Les deux autres ont froid, mais ne souffrent pas. Je ne me donne même pas la peine de mesurer leur température. Si nous sommes interceptés par les forces de … j’ai assez d’indicateurs de gravité pour résister, empêcher toute interpellation, arrestation et renvoi en Italie pour eux, mise en garde à vue pour nous. Finalement, la gravité de leur situation nous lave de toute inquiétude vis-à-vis des forces dites de l’ordre et de leurs pratiques.
J’accompagne nos 2 passagers les plus inquiétants aux urgences. Ils sont d’accord. J’ai prévenu les urgences de notre arrivée.
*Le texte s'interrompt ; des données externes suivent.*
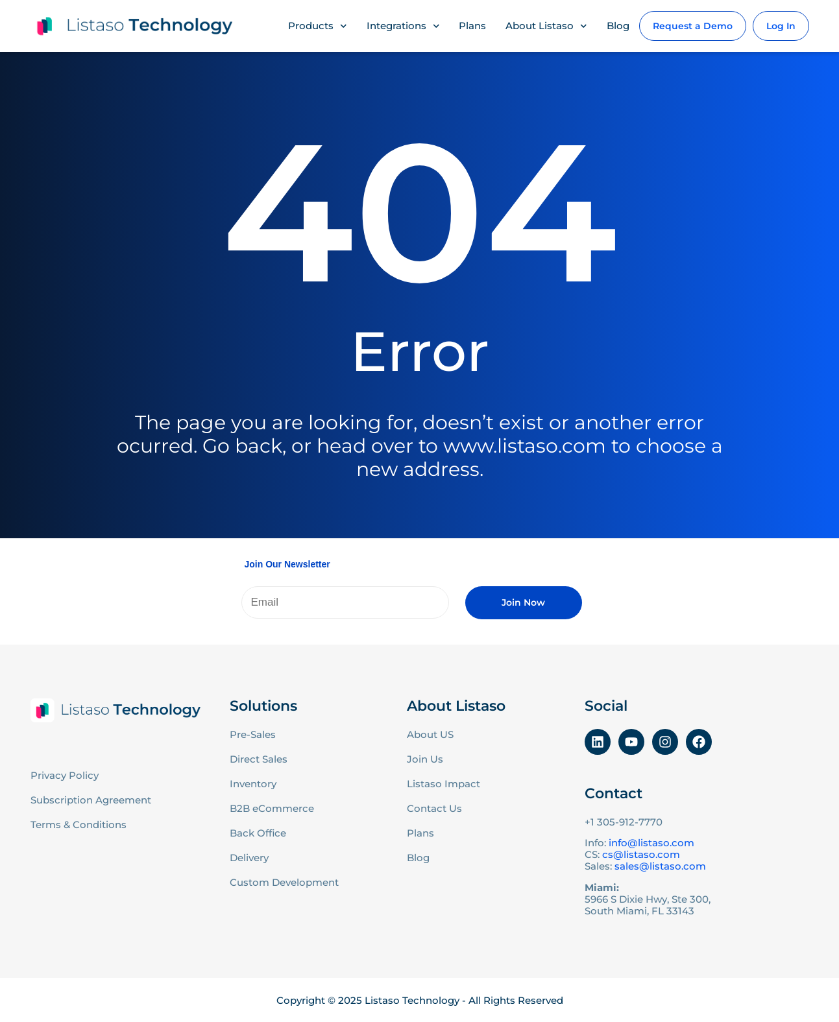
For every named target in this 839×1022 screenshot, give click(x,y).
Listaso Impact (443, 784)
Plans (472, 25)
Tout de suite, les deux patients sont installés, des bassines d’eau chaude bétadinée leurs sont présentées, une pour les mains, une pour les pieds. Le même protocole que celui que nous pratiquons au Refuge solidaire… Leur température centrale atteint péniblement les 35° après 20 minutes de réchauffement intense, la durée du trajet pendant lequel Marie, Agnès et moi-même avons pourtant tellement mijoté…

Retour au refuge

Les deux autres passagers ont encore un peu froid, mais ils se portent bien. Nous allons au refuge poursuivre les soins : réchauffement, réhydratation, restauration, réassurance, écoute. Tel est notre protocole d’accueil. Les bénévoles, tout comme les personnes hébergées, le connaissent et l’appliquent. Tous bien trop heureux d’en profiter. Quand vient notre tour… il est 2 heures 30.
Le lendemain, j’ai rendez-vous à 13 heures  au Refuge pour l’interview avec l’équipe de la télévision suisse. A peine entrée, je cherche nos « survivants » de la veille, de leurs nouvelles. Les deux plus jeunes ramenés tard dans la nuit se reposent encore. Je tombe face à face avec l’homme aux doigts déjà amputés. Il vient de rentrer de l’hôpital. Gelures du premier degré! J’aurais pensé du second….
Il me demande, moitié soulagé, moitié inquiet, en tout cas vraiment étonné : comment a-t-on fait pour les trouver. Trop heureuse, je lui raconte l’expérience Botswanaise….
« Ah Ah ! Tu vois ! Tu as trouvé le Lion ! », me dit-il dans un grand éclat de rires.